Jackmannii, M.D. (who has performed numerous fine needle aspirates, mostly while providing anesthetic beforehand, has made diagnoses on probably well over a thousand of these things and wishes he could pay someone else to look at them, for they are a pain in the neck for pathologists as well).
A question I might ask is “How many of these procedures do you do?”

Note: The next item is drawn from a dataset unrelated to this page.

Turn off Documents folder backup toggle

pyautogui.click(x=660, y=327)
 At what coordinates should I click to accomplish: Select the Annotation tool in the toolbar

To be good at thyroid aspirates (which mainly means being efficient and getting good diagnostic materia) requires doing a relatively high volume of them (i.e. on average at least a couple a week). Different kinds of docs do them (radiologists perform them under ultrasound guidance, which is especially helpful for nonpalpable nodules, but pathologists, surgeons and endocrinologists also get good results with proper training and frequency. Pathologists have the advantage of knowing the optimal ways to process the specimen).
Another point may not come up at all, but if there’s an inconclusive finding (particularly if they want to follow up with surgery), don’t hesitate to get a second opinion (which should optimally be from a board-certified cytopathologist).